Saturday, March 03, 2007

Feminism


On the day that I realized that I was a feminist, I had opened a church door for a man. I thought that I was just being polite, but he had no idea how to react. He could not, of course, walk through the door opened by a woman. Instead he stood there, looking at me, horrified. He looked at the handle, his hands itching to take it so that he would be in his rightful position, holding the door as I walked through it, but the handle was too firmly in my grasp. He looked at me, at the door, and back at me, pleading with me to solve this horrible paradox. I could not expect him to commit the sin of walking through a door held by a woman. I had effectively blocked the door by trying to open it for him. I put him out of his misery and walked through it.


This was the first time that I experienced open sexism. I cannot hold it against this man that he was religiously polite and respectful to women. However, it made me realize that my fundamentalist church is different from school. At school, I get kind of annoyed by feminists, trying to eradicate the discrimination that is not there, finding bias in the entomology of words and then refusing to use them, guilting everyone with a Y chromosome because of the sins of history and far-off countries. I never realized that sexism could actually affect me.

I started paying more attention. I had never realized that my mother, the first female doctor in my denomination, had faced anything but friendliness. I started hearing conversations and implications that she had stepped out of her place. They were rare, granted, but they were there, most of the time coming out of the mouths of other women. I actually listened during the mother's day sermon, and the minister's extravagant praise of the housewife. It reminded me of the praise given to a three-year-old's finger painting. I listened at the weddings, where they made the wife's vows include submission to her husband. I hated it. So many people at my church honestly believe that the "fairer sex" is the weaker sex.

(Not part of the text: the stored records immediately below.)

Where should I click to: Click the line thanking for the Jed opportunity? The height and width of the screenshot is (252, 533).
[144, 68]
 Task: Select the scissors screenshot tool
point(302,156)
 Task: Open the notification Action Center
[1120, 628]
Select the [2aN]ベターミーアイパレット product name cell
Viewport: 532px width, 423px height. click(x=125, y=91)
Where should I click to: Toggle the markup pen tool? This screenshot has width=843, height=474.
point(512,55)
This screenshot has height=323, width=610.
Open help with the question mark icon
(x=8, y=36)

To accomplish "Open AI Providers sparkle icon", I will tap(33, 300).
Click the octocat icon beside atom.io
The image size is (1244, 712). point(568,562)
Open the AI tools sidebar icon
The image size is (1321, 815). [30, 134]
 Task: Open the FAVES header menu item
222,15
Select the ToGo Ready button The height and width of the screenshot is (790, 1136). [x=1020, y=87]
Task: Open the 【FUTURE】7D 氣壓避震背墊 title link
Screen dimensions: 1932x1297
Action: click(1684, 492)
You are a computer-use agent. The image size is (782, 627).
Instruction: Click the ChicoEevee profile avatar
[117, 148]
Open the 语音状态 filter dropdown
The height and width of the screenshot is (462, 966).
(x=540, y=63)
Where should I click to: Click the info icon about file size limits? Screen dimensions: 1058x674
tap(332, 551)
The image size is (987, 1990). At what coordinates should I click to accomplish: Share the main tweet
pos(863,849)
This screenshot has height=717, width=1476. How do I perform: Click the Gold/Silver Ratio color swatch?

I set out to prove them wrong. I did not have heated debates; I just provided myself as a counterexample to their over-generalized rules. I went to school and got A's. I succeeded in math and science. I argued philosophy and religion, refusing to sit back and watch. I played sports, and I scored goals. I smashed my own bugs. I searched for thrills. Nobody will call me weak. I have done everything I can to force people to put away their prejudices.

Although feminists annoy me, I am one. I am not going to "follow my destiny" as a housewife. I am not going to be defined by my breasts. Instead, I will break every stereotype that I can, and I will be free to do anything.